--- START ---
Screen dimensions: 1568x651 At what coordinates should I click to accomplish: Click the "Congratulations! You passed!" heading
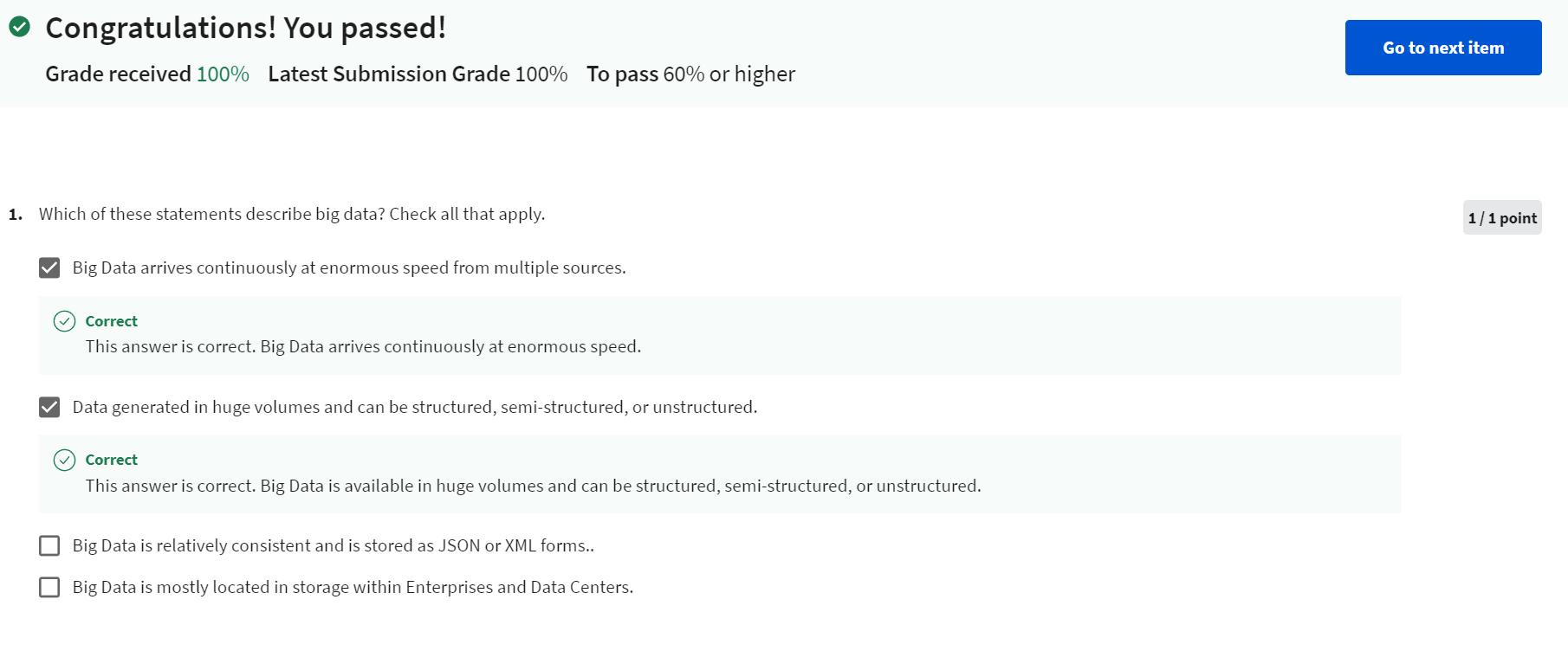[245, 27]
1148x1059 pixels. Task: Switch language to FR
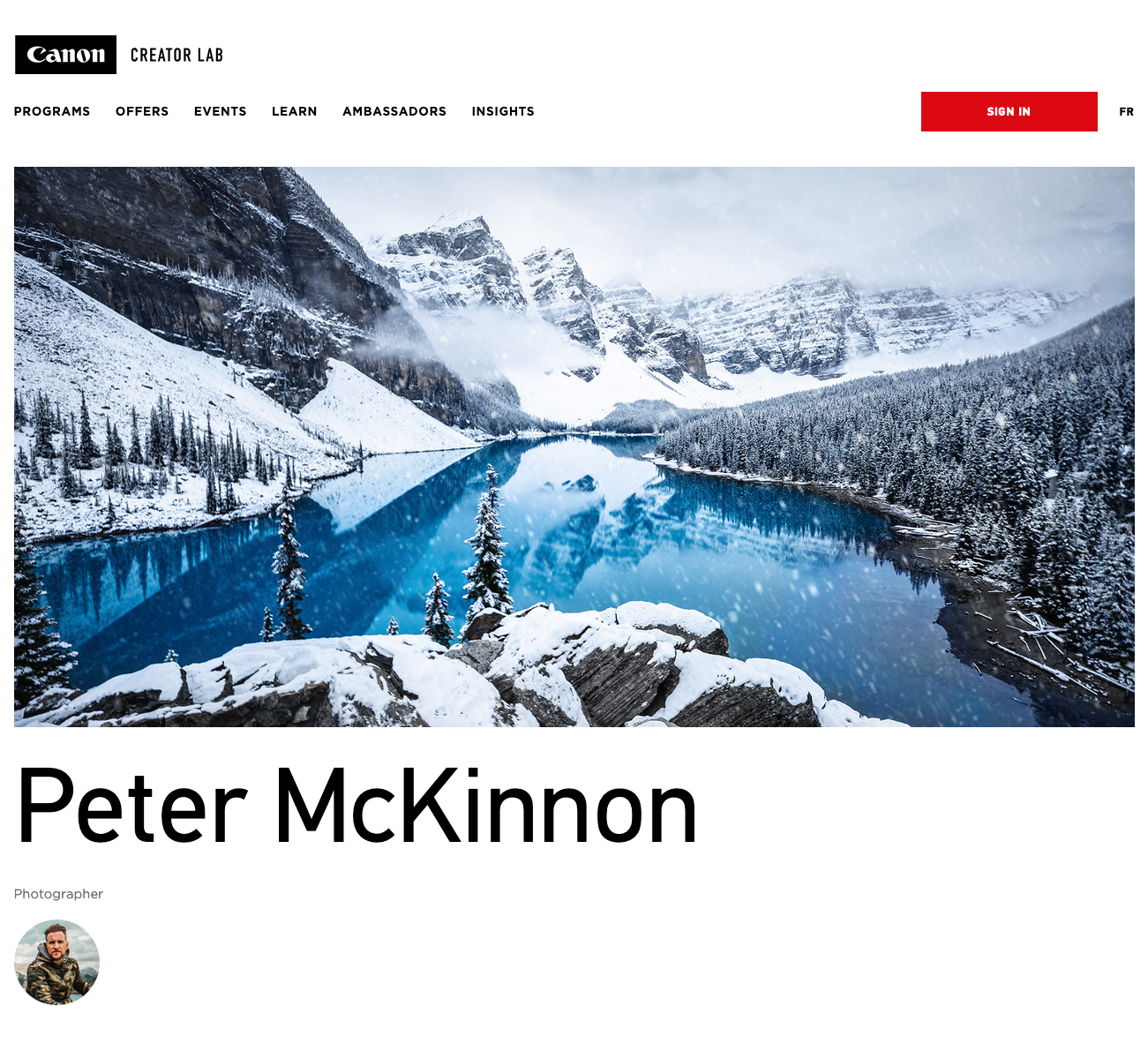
--- END ---
--- START ---
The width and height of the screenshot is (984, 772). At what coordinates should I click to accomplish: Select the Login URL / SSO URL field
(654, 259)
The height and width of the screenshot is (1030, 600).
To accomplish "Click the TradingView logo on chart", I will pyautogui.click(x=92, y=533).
--- END ---
--- START ---
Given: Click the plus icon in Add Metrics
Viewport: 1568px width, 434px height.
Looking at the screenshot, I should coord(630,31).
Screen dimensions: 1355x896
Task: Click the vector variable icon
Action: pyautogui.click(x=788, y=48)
--- END ---
Work request :: Look above and copy only the lines from the one holding "Screen dimensions: 1568x651" to the one holding "1148x1059 pixels. Task: Switch language to FR", both included, exactly, minus the pictures.

Answer section ::
Screen dimensions: 1568x651 At what coordinates should I click to accomplish: Click the "Congratulations! You passed!" heading
[245, 27]
1148x1059 pixels. Task: Switch language to FR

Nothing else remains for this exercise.